Spring

Someone dear to me just tried to reframe March. He said, “march is the breaking of winter.” If we think of it as winter it is too discouraging. If we think of it as spring it raises our expectations beyond what the month will likely be able to deliver. If we think of it as it’s own thing we know it is short lived and a transition. Maybe it is transition that I don’t like, or the thought of more cold days ahead before we can shed the weight of winter clothes. Maybe it is the taste and tease of something new just out of my reach that leaves me sad and discouraged. Or maybe it is knowing that no matter how bad I want it the weather will not break until it breaks, and I will have to sit still and wait. 

Whatever “it” is leaves me slogging through and tired. Many moments in each day feel prickly and to be avoided. Tasks that call me to them seem overwhelming. A good night sleep is not enough. Each interaction I have needs to be well thought out or it will be regretted. My temper is short and my patients shorter. Doing what needs to be done builds on the slogging feelings. I know that I need to give myself space and slow down. Giving me room to let my slow working mind catchup with my fast moving life. But I become easily frustrated with moving so slow. 

I noticed the pattern of my relationship with March last year when I was uncharacteristically tearful. This year I was determined to fight the battle and not let it overcome me. This year I will remember that March needs to be slow. I will not wish for the things I can not control. I will revel in the moments I have right now. And here it is again. The beast we call March. It is breaking me. 

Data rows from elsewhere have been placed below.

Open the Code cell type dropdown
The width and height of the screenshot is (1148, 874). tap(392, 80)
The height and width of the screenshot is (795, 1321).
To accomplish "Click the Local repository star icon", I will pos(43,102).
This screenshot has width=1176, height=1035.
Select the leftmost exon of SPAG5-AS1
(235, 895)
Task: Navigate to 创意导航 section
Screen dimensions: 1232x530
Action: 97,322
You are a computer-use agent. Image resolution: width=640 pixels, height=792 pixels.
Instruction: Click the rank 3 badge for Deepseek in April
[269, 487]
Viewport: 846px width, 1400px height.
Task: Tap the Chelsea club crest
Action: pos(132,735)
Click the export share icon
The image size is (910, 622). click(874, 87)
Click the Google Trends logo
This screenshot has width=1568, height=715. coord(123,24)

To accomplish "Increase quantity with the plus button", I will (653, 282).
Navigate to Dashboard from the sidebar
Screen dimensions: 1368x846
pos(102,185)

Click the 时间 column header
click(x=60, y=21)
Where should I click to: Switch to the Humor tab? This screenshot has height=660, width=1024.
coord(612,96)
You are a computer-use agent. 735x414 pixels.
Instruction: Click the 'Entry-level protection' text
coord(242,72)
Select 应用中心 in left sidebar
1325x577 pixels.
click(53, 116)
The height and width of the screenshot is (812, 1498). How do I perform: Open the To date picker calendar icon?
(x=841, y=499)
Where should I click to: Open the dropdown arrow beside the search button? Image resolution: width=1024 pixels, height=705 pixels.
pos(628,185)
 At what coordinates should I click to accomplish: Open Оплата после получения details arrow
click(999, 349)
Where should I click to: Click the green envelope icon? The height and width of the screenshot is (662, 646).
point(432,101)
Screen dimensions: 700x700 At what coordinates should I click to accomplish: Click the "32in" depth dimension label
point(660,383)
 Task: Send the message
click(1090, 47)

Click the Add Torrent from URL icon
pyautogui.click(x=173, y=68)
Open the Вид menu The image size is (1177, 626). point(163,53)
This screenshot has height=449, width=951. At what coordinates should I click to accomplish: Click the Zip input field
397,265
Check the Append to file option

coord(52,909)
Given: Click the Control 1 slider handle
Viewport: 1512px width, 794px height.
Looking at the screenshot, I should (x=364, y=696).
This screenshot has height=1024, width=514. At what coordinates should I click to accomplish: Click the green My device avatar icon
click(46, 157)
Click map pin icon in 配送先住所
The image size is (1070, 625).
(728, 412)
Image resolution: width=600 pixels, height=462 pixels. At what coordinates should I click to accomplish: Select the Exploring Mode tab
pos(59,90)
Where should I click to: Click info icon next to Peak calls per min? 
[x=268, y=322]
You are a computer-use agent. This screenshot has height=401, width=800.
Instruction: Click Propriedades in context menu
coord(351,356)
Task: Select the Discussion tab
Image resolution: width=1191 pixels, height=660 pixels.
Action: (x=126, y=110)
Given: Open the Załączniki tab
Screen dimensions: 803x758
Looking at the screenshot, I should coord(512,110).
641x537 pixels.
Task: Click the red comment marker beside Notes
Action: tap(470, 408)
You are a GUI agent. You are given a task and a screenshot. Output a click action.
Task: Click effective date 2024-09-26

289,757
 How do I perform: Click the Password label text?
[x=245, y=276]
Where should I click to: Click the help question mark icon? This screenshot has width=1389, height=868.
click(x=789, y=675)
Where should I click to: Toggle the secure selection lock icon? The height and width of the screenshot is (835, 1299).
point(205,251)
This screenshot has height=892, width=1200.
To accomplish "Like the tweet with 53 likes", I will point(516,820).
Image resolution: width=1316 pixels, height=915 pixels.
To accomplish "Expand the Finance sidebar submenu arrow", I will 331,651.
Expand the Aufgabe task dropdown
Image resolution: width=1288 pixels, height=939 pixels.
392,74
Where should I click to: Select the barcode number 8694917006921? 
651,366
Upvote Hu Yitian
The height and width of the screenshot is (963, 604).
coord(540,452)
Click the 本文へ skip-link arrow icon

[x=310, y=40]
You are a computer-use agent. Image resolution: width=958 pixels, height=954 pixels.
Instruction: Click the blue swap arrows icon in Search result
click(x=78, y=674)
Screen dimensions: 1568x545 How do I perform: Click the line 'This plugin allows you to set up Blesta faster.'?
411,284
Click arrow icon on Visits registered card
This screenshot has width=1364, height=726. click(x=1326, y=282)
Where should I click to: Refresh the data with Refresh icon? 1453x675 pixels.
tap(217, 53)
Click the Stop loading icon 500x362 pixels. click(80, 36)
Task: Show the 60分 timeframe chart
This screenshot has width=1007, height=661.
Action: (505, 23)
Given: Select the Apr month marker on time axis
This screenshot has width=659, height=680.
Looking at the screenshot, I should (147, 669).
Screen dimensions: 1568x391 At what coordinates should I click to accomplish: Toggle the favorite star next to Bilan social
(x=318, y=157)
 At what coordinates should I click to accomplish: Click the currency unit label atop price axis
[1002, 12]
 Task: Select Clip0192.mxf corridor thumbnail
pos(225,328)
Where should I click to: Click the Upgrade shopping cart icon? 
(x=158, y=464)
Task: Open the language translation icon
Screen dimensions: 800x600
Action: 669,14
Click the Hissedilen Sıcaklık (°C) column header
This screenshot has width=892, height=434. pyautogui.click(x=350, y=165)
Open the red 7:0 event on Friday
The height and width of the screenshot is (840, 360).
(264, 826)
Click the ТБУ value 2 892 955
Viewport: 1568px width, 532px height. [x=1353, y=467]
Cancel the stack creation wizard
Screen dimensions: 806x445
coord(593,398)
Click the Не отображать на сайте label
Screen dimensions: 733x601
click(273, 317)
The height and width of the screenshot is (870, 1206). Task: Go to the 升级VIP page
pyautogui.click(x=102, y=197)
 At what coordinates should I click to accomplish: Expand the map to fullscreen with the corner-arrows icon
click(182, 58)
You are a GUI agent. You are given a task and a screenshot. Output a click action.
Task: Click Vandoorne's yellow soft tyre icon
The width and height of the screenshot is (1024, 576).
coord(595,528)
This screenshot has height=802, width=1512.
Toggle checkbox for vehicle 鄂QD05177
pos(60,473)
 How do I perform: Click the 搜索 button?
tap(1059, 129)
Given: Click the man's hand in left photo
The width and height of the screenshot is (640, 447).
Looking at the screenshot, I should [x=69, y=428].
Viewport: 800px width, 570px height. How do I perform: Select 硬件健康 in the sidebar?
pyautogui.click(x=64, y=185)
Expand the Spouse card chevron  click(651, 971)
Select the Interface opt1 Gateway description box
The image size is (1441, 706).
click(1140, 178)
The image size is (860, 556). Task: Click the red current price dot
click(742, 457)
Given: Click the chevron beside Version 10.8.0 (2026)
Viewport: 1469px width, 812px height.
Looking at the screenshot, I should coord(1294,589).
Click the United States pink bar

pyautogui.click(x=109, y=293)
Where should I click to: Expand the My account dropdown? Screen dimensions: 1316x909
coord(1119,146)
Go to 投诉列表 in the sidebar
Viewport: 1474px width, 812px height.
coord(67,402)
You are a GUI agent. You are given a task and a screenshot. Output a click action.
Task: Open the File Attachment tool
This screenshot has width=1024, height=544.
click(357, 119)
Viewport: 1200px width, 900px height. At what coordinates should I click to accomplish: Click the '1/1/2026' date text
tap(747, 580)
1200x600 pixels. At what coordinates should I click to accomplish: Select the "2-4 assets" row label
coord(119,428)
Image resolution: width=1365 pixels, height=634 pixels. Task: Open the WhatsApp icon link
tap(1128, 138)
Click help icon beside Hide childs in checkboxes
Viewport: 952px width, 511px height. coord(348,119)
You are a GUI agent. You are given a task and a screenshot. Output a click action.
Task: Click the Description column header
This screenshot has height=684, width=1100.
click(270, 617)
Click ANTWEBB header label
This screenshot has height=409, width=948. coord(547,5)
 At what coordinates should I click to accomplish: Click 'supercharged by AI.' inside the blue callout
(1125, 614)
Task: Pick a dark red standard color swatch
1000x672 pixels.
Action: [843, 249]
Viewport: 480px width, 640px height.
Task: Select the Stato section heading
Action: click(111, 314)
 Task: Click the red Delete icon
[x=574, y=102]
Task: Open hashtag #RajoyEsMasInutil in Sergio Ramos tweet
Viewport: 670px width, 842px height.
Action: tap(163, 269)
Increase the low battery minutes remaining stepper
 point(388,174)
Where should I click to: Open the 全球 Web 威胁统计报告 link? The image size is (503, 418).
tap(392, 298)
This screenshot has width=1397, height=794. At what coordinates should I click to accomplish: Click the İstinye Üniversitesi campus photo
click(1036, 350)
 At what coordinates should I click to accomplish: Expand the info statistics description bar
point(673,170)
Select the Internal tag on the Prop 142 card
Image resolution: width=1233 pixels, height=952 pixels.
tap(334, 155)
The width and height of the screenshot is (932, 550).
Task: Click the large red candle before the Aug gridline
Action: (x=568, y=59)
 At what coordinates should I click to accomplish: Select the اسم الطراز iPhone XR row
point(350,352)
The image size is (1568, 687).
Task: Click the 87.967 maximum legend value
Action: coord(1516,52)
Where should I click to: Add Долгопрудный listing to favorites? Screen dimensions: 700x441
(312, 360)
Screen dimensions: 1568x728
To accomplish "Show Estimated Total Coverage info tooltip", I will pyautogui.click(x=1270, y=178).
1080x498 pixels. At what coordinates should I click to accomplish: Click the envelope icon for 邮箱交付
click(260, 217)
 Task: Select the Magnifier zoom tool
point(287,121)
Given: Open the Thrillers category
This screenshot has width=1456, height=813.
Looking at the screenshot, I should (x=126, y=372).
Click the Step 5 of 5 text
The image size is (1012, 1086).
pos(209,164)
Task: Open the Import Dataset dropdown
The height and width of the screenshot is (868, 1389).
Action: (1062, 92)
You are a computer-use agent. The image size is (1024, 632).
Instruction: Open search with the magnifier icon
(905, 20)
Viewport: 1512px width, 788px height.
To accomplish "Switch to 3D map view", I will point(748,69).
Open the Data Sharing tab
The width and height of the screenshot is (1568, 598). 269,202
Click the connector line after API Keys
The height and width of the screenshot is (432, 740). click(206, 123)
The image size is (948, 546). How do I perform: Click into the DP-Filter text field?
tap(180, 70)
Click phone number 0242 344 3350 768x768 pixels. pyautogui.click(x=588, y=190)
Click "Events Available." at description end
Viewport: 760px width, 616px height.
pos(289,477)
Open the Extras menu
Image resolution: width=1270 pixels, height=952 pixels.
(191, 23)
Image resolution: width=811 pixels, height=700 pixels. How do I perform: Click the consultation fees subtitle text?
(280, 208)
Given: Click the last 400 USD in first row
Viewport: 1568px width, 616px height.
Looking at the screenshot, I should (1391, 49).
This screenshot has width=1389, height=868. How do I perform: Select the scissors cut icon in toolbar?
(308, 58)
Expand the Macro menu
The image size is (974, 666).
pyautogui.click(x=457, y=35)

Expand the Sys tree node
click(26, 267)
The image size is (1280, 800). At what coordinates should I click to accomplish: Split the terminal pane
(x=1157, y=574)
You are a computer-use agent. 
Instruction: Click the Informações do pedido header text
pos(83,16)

And then I try to take perspective. I remember the families in my community that have recently lost their mother. Or parents struggling to support their children’s vastly different needs. I hope this remembrance will lighten me and make me “count my blessings”, but instead it makes me heavier with the knowing. 

So I will sit here knowing that it passes. I will talk and write about it hoping my understanding will change. I will let others know where I am, hoping for grace, and space to be less than my usual self. I will cross off each day on the calendar learning what I can from today and breaking through this fog into the sunshine that sits so close in tomorrow.